DC gets to dripping in these summer months, not just with sweat (though dang it is hot) but also with interns: trooping in in their thousands, bright-eyed, bushy-tailed, ready and set to enter offices all over town. There’ll be phalanxes of photocopying for them to do, coffee runs, lunch runs and that ever-present filing problem. But I’m sure interns here also get some cool stuff come their way, this city being what it is. And don’t forget the real raison to be here is that toe-hold, or full-foot-hold on the ladder to the cream of careers. Husband’s younger brother has done many an internship, so to a good extent, he knows the score. But this year, as we settled him into his intern digs, Husband did have one warning to impart: beware the blog-spot Spotted: DC [Summer] interns.

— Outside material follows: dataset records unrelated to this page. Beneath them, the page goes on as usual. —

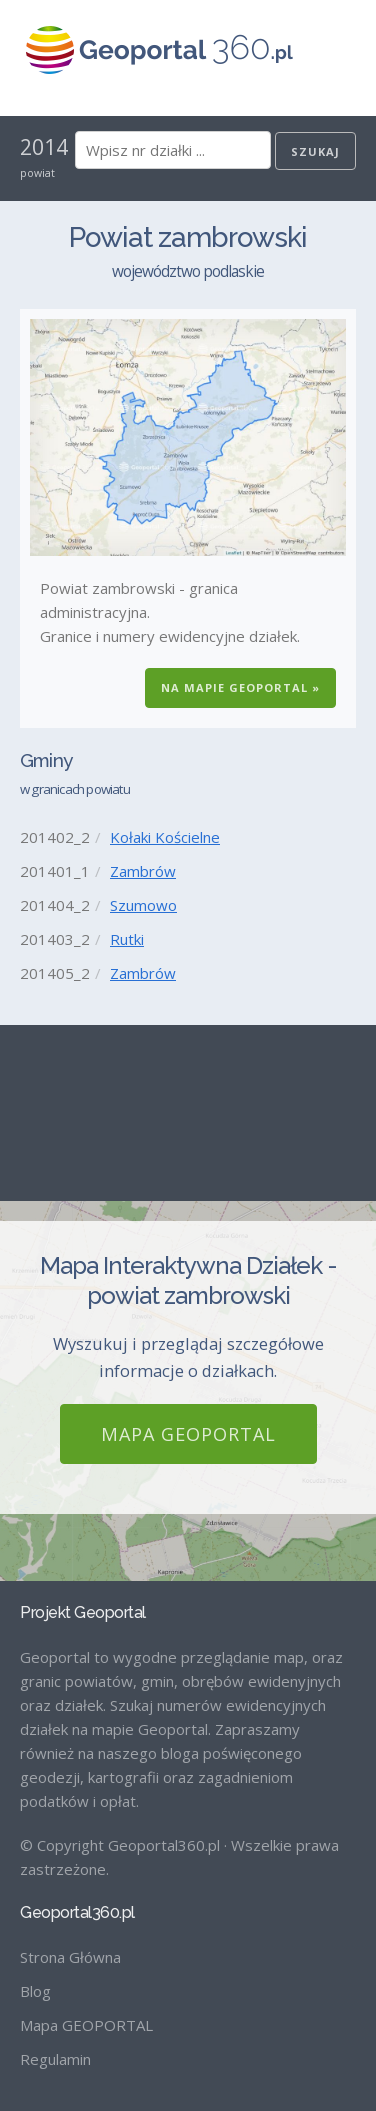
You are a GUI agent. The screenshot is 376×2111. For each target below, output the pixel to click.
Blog (35, 1991)
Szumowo (143, 905)
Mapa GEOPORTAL (188, 1434)
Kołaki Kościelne (165, 837)
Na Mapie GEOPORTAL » (240, 687)
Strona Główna (70, 1957)
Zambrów (143, 871)
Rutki (127, 939)
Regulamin (55, 2059)
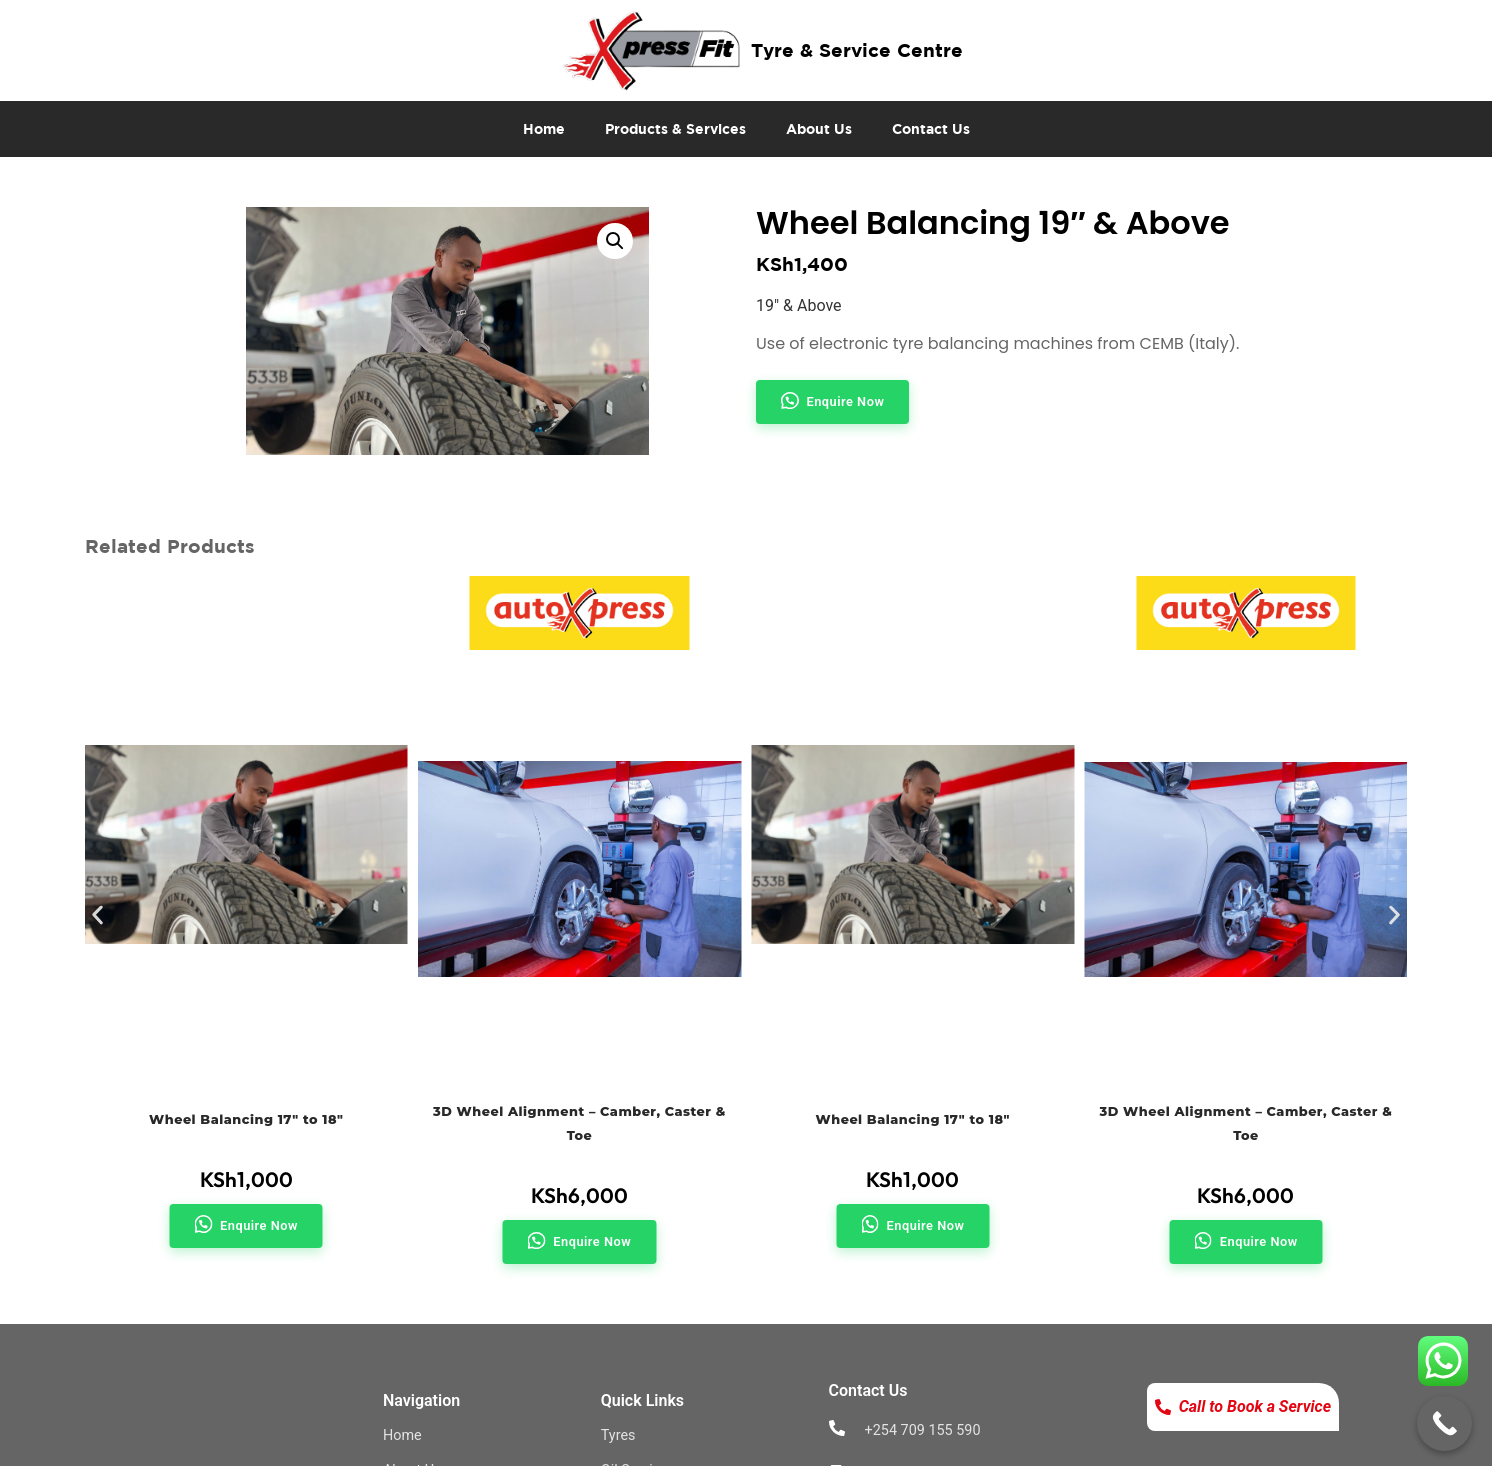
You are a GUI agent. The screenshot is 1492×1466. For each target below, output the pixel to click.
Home (544, 128)
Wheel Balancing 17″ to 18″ (246, 1119)
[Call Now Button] (1444, 1423)
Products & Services (675, 128)
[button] (615, 241)
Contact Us (931, 128)
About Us (819, 128)
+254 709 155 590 (923, 1430)
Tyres (618, 1435)
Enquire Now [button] (846, 401)
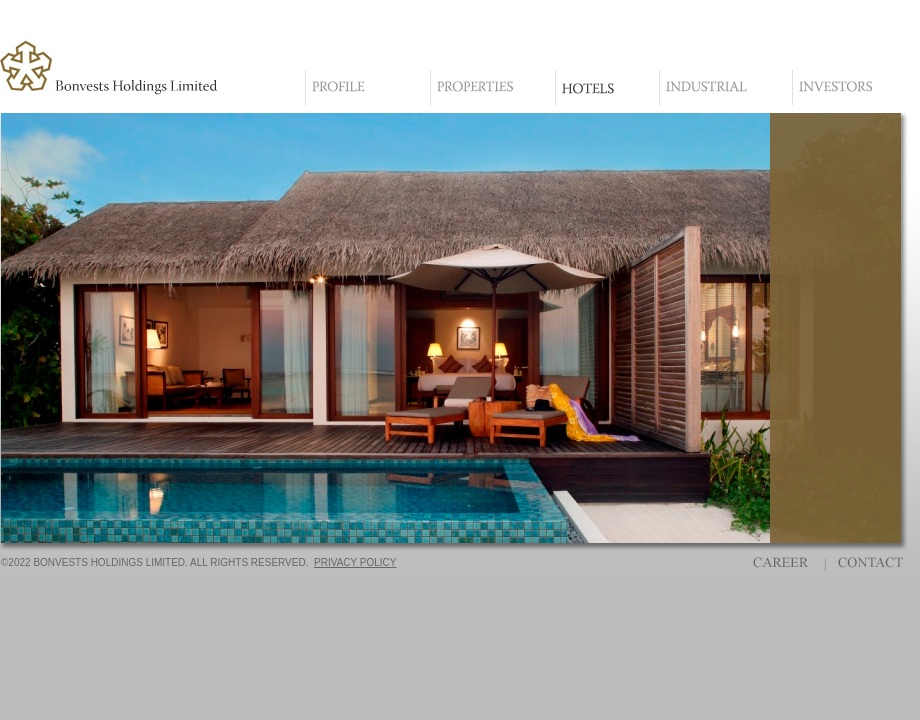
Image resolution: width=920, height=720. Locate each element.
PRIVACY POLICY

Strictly anonymous and oh so popular, this is a chance for those that dread the deluge of summer-time staffers to let rip about the rude, riotous and ridiculous incidents involving their interns. Here are some snippets from June 6 and 4:
Spotted: Who Wears [Short] Shorts
In the Senate Cafeteria this afternoon a young brunette intern was spotted wearing black wedges and tan “formal shorts” that hit mid thigh. I know it’s recess, and it’s hot out and all, but unless you’re a tourist, honey, no.
Spotted: No, Really … He was Playing ‘Head-up, Seven-up’
Today, one of my interns put his head down and took a nap for half an hour this morning. I know it’s recess week, intern, but seriously. Bold move, sir.
The message is clear: the office has eyes and pens are poised, ready to record all the stresses, strains and ‘slight’ irritations that abound between any mentor and mentee. Which brings us to our pic of the day: Portrait of a Young Man and His Tutor (1685), by Nicolas de Largillierre (1656 – 1746). Largillierre is labelled “almost Flemish” for the fact that, though born in Paris, he passed his youth in Antwerp. He also spent time in England, which upped his Flemish factor for the exposure it gave him to Anthony van Dyck, No. 2 Flemish painter of the 17th century after Rubens, who’d settled there in the 1630s. Largillierre was back in Paris when he came to paint this.
Can we tell that Largillierre specialized in portraits of the wealthy middle classes? Oh yes. There’s pin-sharp precision in the facial features: does anyone else see the down-like fluff on the upper lip of the young man? And the super-fine spider veins threading through the ruddy cheeks of the tutor? Oh and see the hairstyles: the youth looks like he’s just stepped out of a salon, so verily bouncing and buxom is his tumble of teased-out curls. As for the old chap: feathery and flyaway at best, with a high forehead and pate peeking through. This kind of fascinating, fastidious focus on physical detail is the thing that exposes Largillierre’s Flemish side.
In all, this oozes Baroque “grand manner” in the formality of the pose and crisp silhouettes. And there’s also a definite psychological dimension. Portraiture was near the top of the set hierarchy of French Academy painting, mostly for the demands it placed on a painter to really observe and understand his subjects. We no longer know the ID of this pair, but still, we sense all sorts of things in the dynamic between this duo. What underlying things (oh, for a 17th-century blog-spot) do you see in their expressions and body language?